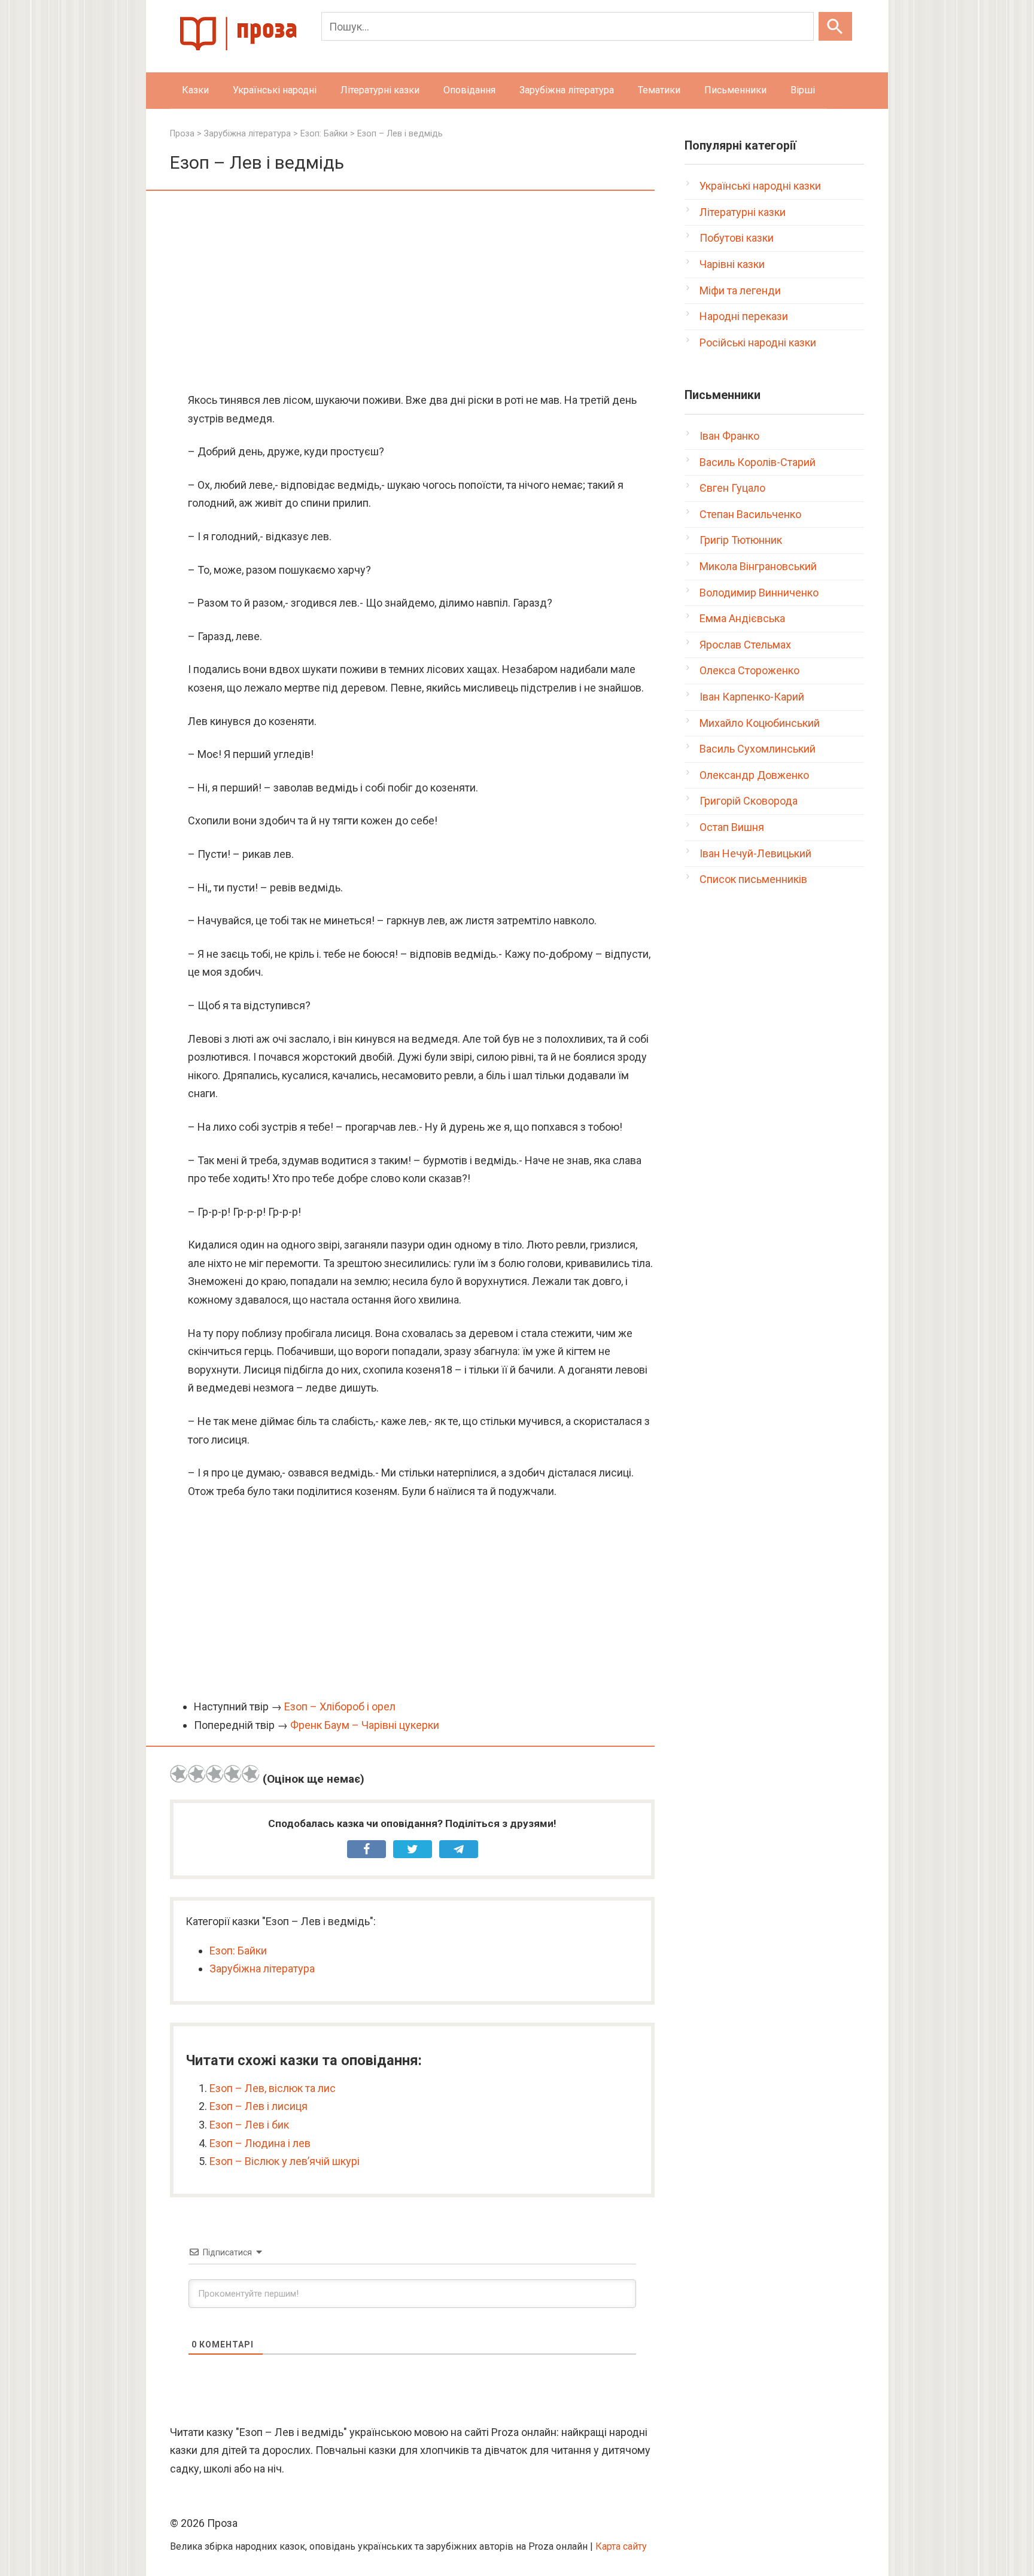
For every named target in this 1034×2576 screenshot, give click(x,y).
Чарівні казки (732, 264)
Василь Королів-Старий (758, 462)
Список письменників (753, 879)
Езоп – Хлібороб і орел (340, 1706)
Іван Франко (729, 436)
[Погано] (197, 1774)
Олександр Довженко (754, 775)
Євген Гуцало (732, 488)
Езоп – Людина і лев (260, 2143)
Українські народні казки (760, 185)
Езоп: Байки (238, 1950)
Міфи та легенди (740, 290)
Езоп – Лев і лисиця (258, 2106)
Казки (195, 90)
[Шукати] (835, 26)
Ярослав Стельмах (745, 644)
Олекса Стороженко (749, 670)
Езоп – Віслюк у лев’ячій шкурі (284, 2161)
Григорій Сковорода (749, 800)
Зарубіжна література (566, 90)
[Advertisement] (412, 292)
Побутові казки (737, 238)
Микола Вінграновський (758, 566)
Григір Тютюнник (741, 540)
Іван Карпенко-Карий (752, 696)
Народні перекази (744, 316)
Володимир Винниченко (759, 592)
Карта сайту (621, 2546)
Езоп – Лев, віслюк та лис (272, 2088)
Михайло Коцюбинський (760, 723)
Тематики (659, 90)
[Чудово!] (251, 1774)
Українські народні (275, 90)
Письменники (735, 90)
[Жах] (179, 1774)
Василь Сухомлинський (758, 748)
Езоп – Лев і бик (249, 2124)
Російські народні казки (758, 342)
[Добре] (233, 1774)
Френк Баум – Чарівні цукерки (364, 1725)
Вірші (802, 90)
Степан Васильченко (750, 514)
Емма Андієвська (742, 618)
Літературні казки (379, 90)
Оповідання (469, 90)
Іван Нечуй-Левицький (755, 853)
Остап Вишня (732, 827)
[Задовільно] (215, 1774)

◆ Exercise objective ◆
Would you please repeat the lines from the one with "Список письменників (753, 879)" through the last line of the listing above, exactly and with nothing else?

◆ Exercise result ◆
Список письменників (753, 879)
Езоп – Хлібороб і орел (340, 1706)
Іван Франко (729, 436)
[Погано] (197, 1774)
Олександр Довженко (754, 775)
Євген Гуцало (732, 488)
Езоп – Людина і лев (260, 2143)
Українські народні казки (760, 185)
Езоп: Байки (238, 1950)
Міфи та легенди (740, 290)
Езоп – Лев і лисиця (258, 2106)
Казки (195, 90)
[Шукати] (835, 26)
Ярослав Стельмах (745, 644)
Олекса Стороженко (749, 670)
Езоп – Віслюк у лев’ячій шкурі (284, 2161)
Григорій Сковорода (749, 800)
Зарубіжна література (566, 90)
[Advertisement] (412, 292)
Побутові казки (737, 238)
Микола Вінграновський (758, 566)
Григір Тютюнник (741, 540)
Іван Карпенко-Карий (752, 696)
Народні перекази (744, 316)
Володимир Винниченко (759, 592)
Карта сайту (621, 2546)
Езоп – Лев, віслюк та лис (272, 2088)
Михайло Коцюбинський (760, 723)
Тематики (659, 90)
[Чудово!] (251, 1774)
Українські народні (275, 90)
Письменники (735, 90)
[Жах] (179, 1774)
Василь Сухомлинський (758, 748)
Езоп – Лев і бик (249, 2124)
Російські народні казки (758, 342)
[Добре] (233, 1774)
Френк Баум – Чарівні цукерки (364, 1725)
Вірші (802, 90)
Степан Васильченко (750, 514)
Емма Андієвська (742, 618)
Літературні казки (379, 90)
Оповідання (469, 90)
Іван Нечуй-Левицький (755, 853)
Остап Вишня (732, 827)
[Задовільно] (215, 1774)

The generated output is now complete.